母親の一人暮らしに関する課題
石黒さんは、忌引きの1週間で感じた介護の必要性をまとめてみた。
1.脚力の低下(1週間の間に3回転倒している)
2.右手の痺れ(玄関の鍵が開け締めできない、フライパンを持てない、衣類の着脱も一苦労、ボタンは無理)
3.トイレの失敗(尿取りパッドを使用して、トイレに行っているが、かなりの確率で失敗している)

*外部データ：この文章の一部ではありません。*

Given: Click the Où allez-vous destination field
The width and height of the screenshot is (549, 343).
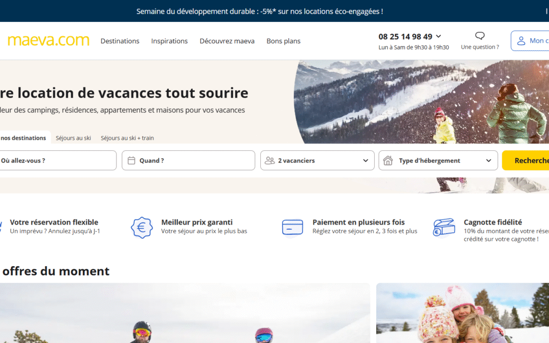Looking at the screenshot, I should 56,161.
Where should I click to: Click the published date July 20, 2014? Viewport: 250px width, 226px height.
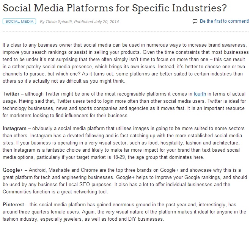(x=107, y=22)
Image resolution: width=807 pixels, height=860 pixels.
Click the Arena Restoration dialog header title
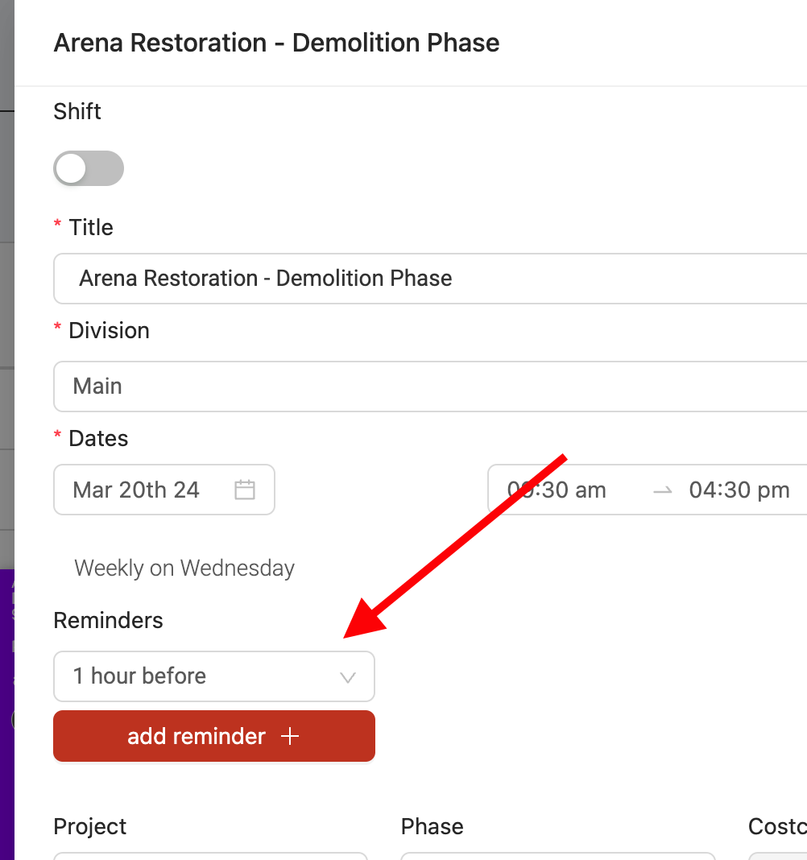[276, 43]
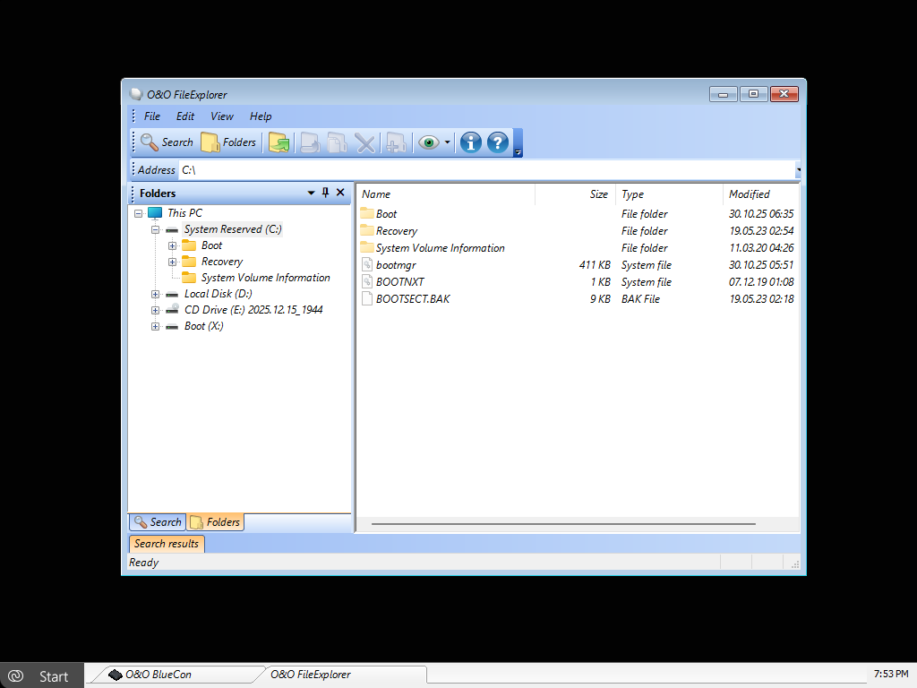
Task: Open the dropdown arrow beside the eye icon
Action: click(448, 142)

4.入浴の問題(体臭があり、1人では入浴が困難な上、危険もある)
5.服薬管理(薬が多すぎて管理が難しく、間違いや飲み忘れがあった)
6.認知症と思われる症状(あり得ない話をするなど、認知症による夜間せん妄と思われる症状が目立つ)
7.父親を失ったショック(夜中に「お父さん、連れてって〜」と呼びかけるなど父親を失ったショックが大きい)
中でも、父親を失ったショックは大きかったようで、実家で母親と過ごす中で、母親の「父親に対する思い」や「喪失感と不安感」などを目の当たりにする。
「食事の支度や着替え、入浴やトイレなどのフォローは、ずっと父がしていたのでしょう。私が子どもの頃から独り立ちした後までずっと、私が来るといつもお互いの不満ばかり話してきた両親ですが、いざ父が亡くなってしまうと母は、『あんなに優しい人はいない』『一生懸命働いた人だから』と褒め言葉しか出てきません。父が亡くなってからの母の落ち込みようと言ったら、すさまじいものがありました」
食欲は落ち、ご飯と味噌漬けだけは辛うじて食べたが、身体は斜めに傾き、箸からご飯はこぼれ落ち、「食べることはもちろん、座ることすらしたくない」そんな様子が続く。夜になると母親は、「ね〜、オラも連れて行ってよ〜」と何度も何度も暗い空中に語りかけた。
父親が亡くなった4〜5日後には、福祉用具貸与で手すりと介護ベッドのレンタル、ホームヘルプサービスを利用し始めたが、母親の気落ちした状態はしばらく続き、利用を開始した訪問診療の看護師さんも、「お母さんは、お父さんの遺影を見ながら、濡れた尿取りパッドを握り、『こんなこともできなくなっちまった……』と肩を落としていました。メンタルの方が心配です……」と話していた。
「私にとって最もショックだったのは、父が亡くなった影響で、生きる気力を失った母を目の当たりにしなければならなかったことでした」
石黒さん夫婦は、母親のこの状態を立て直すことに躍起になった。